El "Principito", joven pero consolidado, está dispuesto a marcar historia y así lo comentó en exclusiva: “La verdad es que las cosas se fueron dando de a poco. Yo venía entrenando y preparándome hace bastante tiempo con la ilusión de poder tener una oportunidad así y gracias a una persona a la que aprecio mucho y con la que estoy muy agradecido por la ayuda que me dio, se pudo dar esta posibilidad”.
“Estando yo en Ushuaia, mi hermano Tino me dijo que me vaya para Córdoba porque me había conseguido la posibilidad de entrenar una semana de pretemporada en un club importante de acá por lo que me vine sin pensarlo mucho y estuve unos días entrenando con el plantel de mi categoría, la Cuarta”, agregó.
“Cuando terminó esa semana me quedé con muy buenas sensaciones. Sentí que todo lo que venía entrenando, tanto con Camioneros como por mi cuenta, estaba dando resultados y eso me dio muchas ganas de aprovechar el momento. Luego surgió la posibilidad de probar en Alumni y la verdad que no lo dudé. Es un paso importante para mí y un desafío muy lindo. Recién estoy empezando, conociendo el club, adaptándome a los compañeros y al ritmo de trabajo, pero estoy muy contento y con muchas ganas de aprender y aprovechar esta oportunidad", completó.

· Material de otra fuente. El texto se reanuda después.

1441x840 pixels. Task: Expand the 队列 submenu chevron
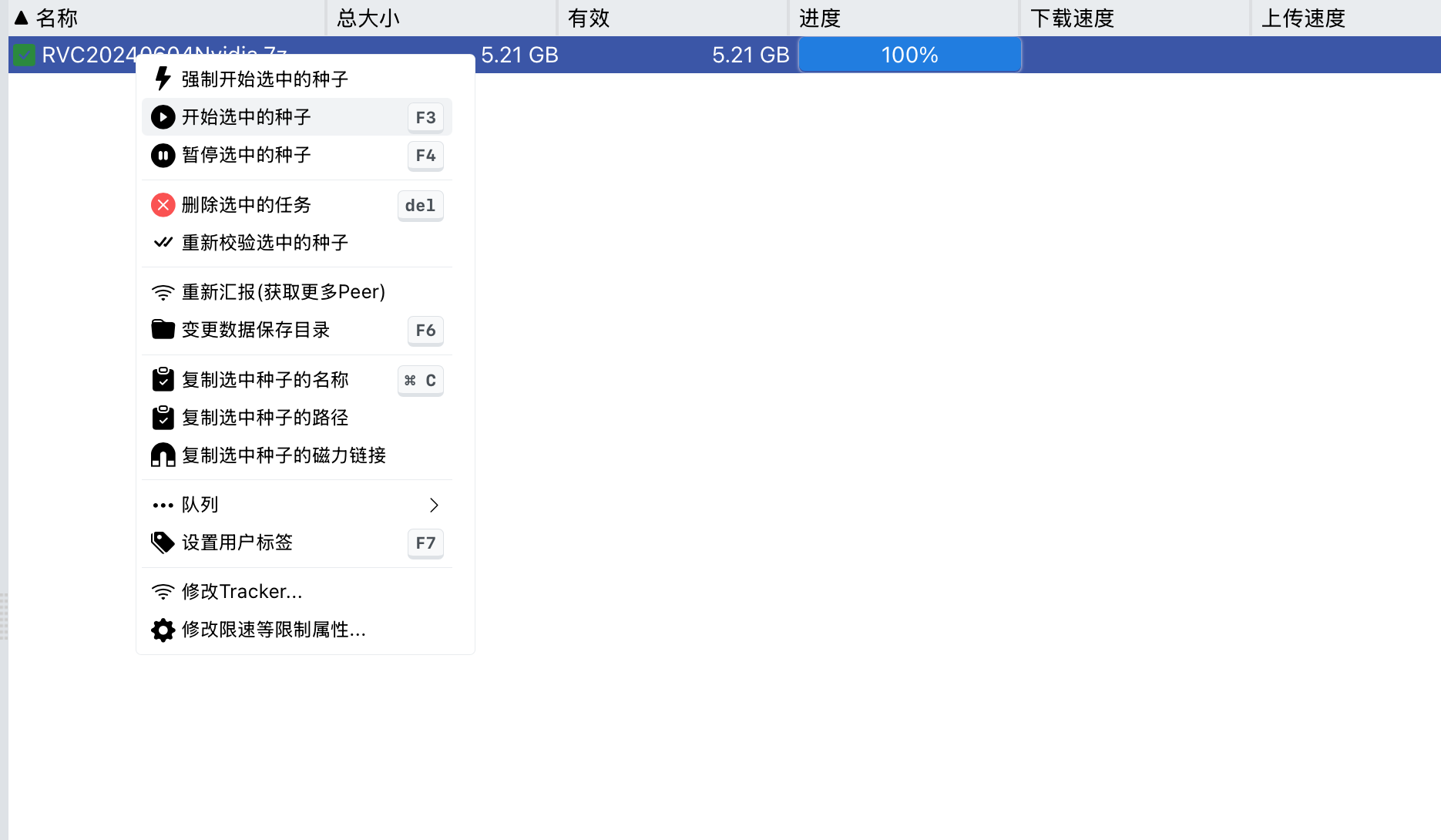tap(434, 504)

En cuanto a la infraestructura y la diferencia con la capital provincial manifestó que "el club me sorprendió para bien. Tiene muy buenas instalaciones, una estructura muy ordenada y se trabaja muy bien en el día a día”.
Con respecto a las ilusiones de poder marcar un camino y a exploración de talentos desde Ushuaia hacia distintas ligas del norte, Fede marcó: "Sí, es verdad que este año se vio mucho eso, más que nada en el futsal. Muchos chicos están teniendo la oportunidad de irse al norte a probar o a jugar y eso está muy bueno. Cuando aparecen oportunidades así, hay que animarse y tratar de aprovecharlas al máximo. A muchos les pasa que ven experiencias de otros chicos que se fueron y les fue bien y eso también motiva a animarse”.

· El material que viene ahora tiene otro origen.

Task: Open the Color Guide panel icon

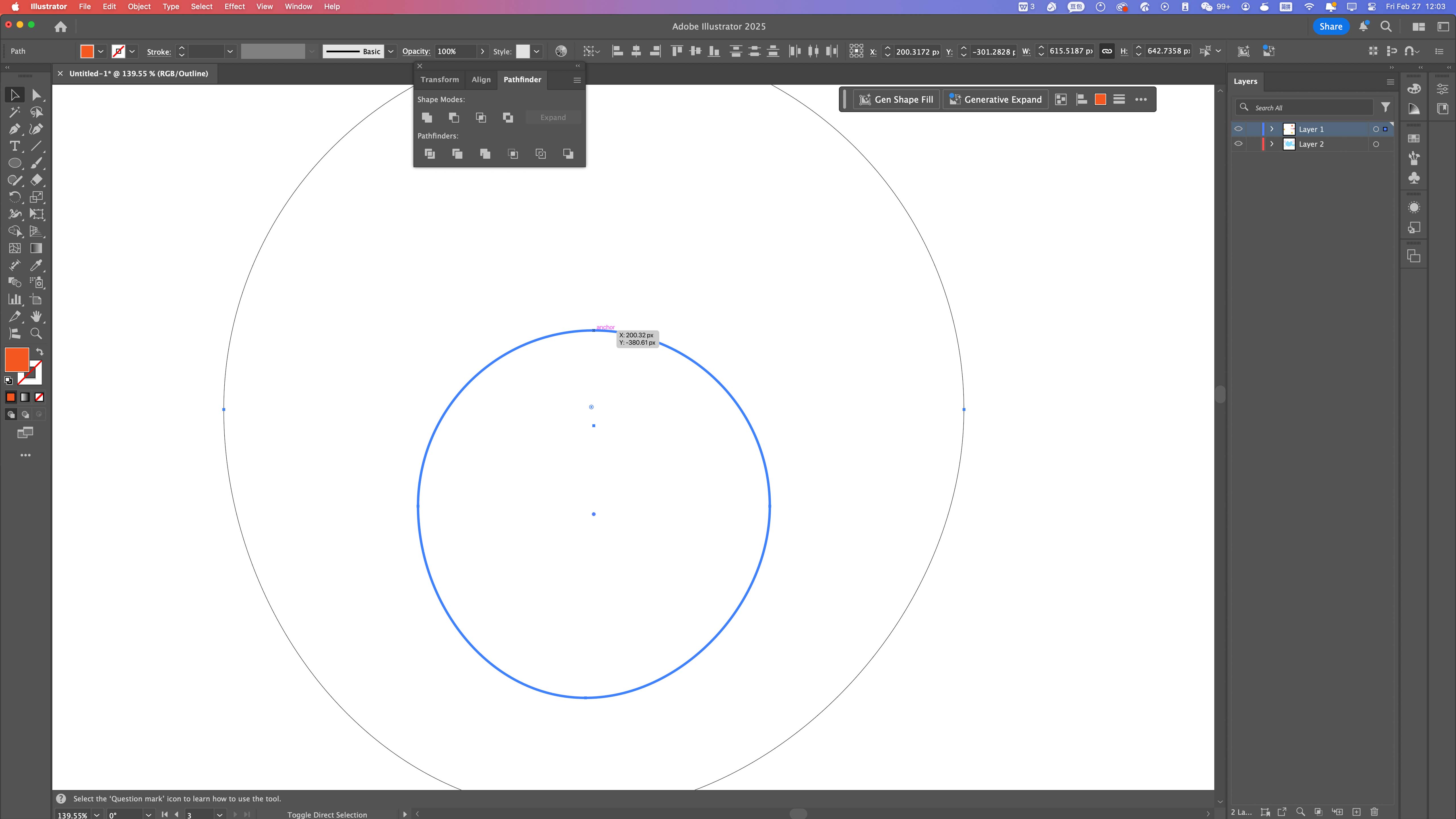Action: tap(1414, 109)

Fede dio sus primeros pasos en la élite local con los colores de Camioneros y de ahí siempre fue en ascenso en todo aspecto. Con respecto a esos primeros días y a su amado Camión, más su primer capítulo con la selección mayor de la ciudad, la Joya rememora: "Arranqué en Camioneros porque me había invitado Rodrigo Ponce en un momento en el que yo no estaba jugando cancha afuera. Antes estaba en Güemes, donde jugaba tanto en mi categoría como en primera, pero se había ido un profe, Carlitos, con quien yo había entrenado mucho desde chico, y cuando dejó de entrenar ahí también dejé de jugar cancha afuera. En ese momento me estaba manteniendo más que nada con el futsal”.

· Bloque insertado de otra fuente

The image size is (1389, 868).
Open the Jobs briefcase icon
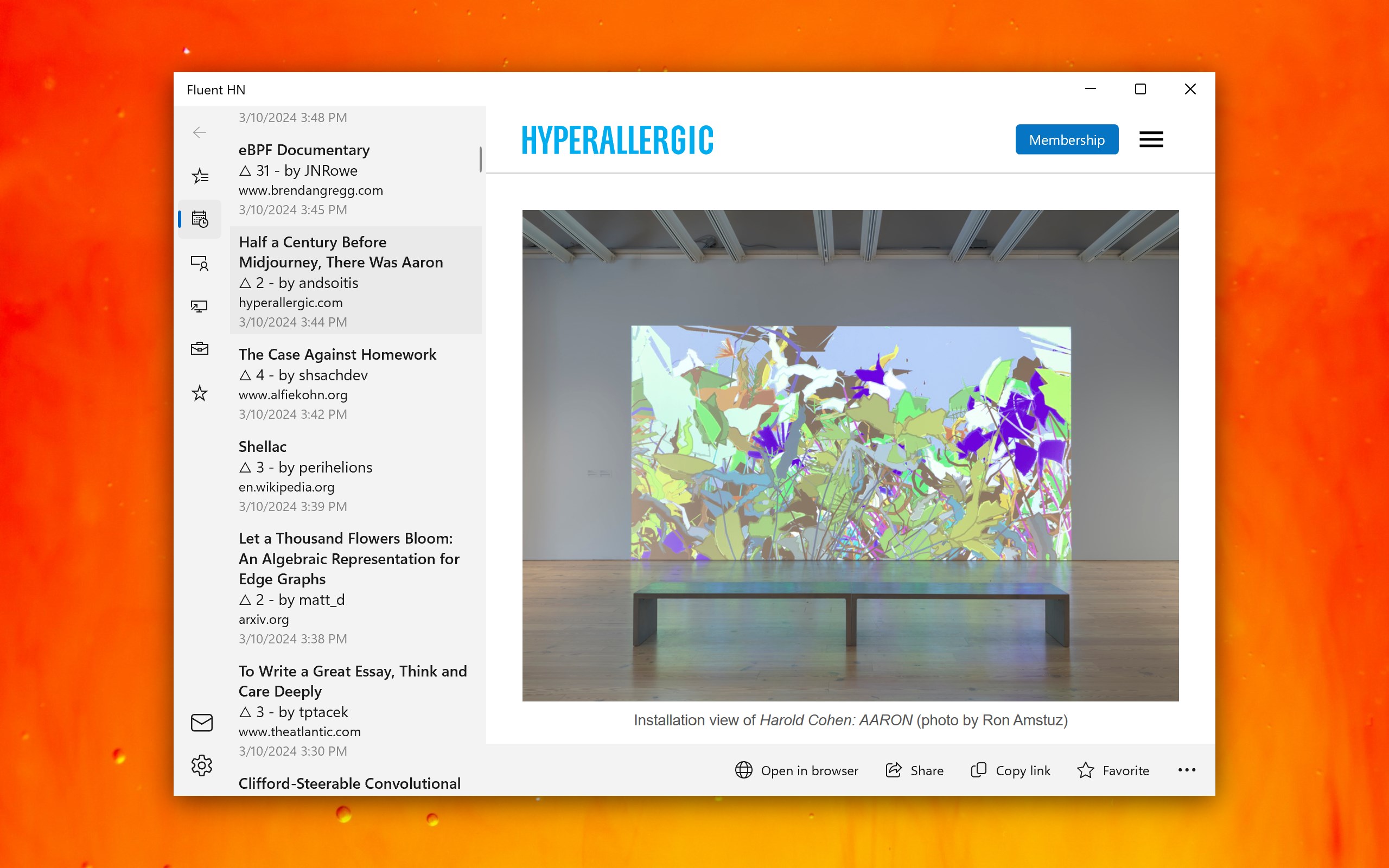199,348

“Justo ahí me habló Rodri, me preguntó dónde estaba jugando y la verdad es que no estaba en ningún equipo. Me invitó a sumarme a Camioneros y obviamente yo ya sabía que era un equipo fuerte, muy comprometido, que entrena siempre y trabaja muy en serio. Y como a mí siempre me gustó mucho el fútbol cancha afuera, no lo dudé y decidí sumarme. Esa etapa la recuerdo con mucha felicidad. Estoy muy agradecido con Camioneros por cómo me acompañaron, tanto adentro como afuera de la cancha. Es un club que siempre te brinda todo y que te hace sentir un jugador semiprofesional.
Siempre están atentos a que no te falte nada y te tratan con mucha seriedad”, enfatizó.
Para cerrar, el Principito no olvida sus raíces y todo el esfuerzo que se hizo para que el pueda hoy estar cumpliendo un sueño: "Agradezco a toda mi familia que son los que siempre están, apoyándome en todo momento y pendientes de todo. Pero una mención especial, que siento que tiene mucho que ver en esto, fue gracias a mi hermano Tino.
Me consiguió para que venga a entrenar esa semana y eso me sumó un montón en todo sentido. Me estuvo acompañando desde el principio, desde que llegué a Córdoba. Se levantaba conmigo a las 5:30/6 de la mañana para llevarme a entrenar, sabiendo que él también tiene sus responsabilidades y sus cosas. Me dio y me sigue dando una mano enorme, siempre está ahí. Sinceramente, creo que mucho de esto también fue gracias a él".
A caminar una nueva etapa, siempre buscando el salto.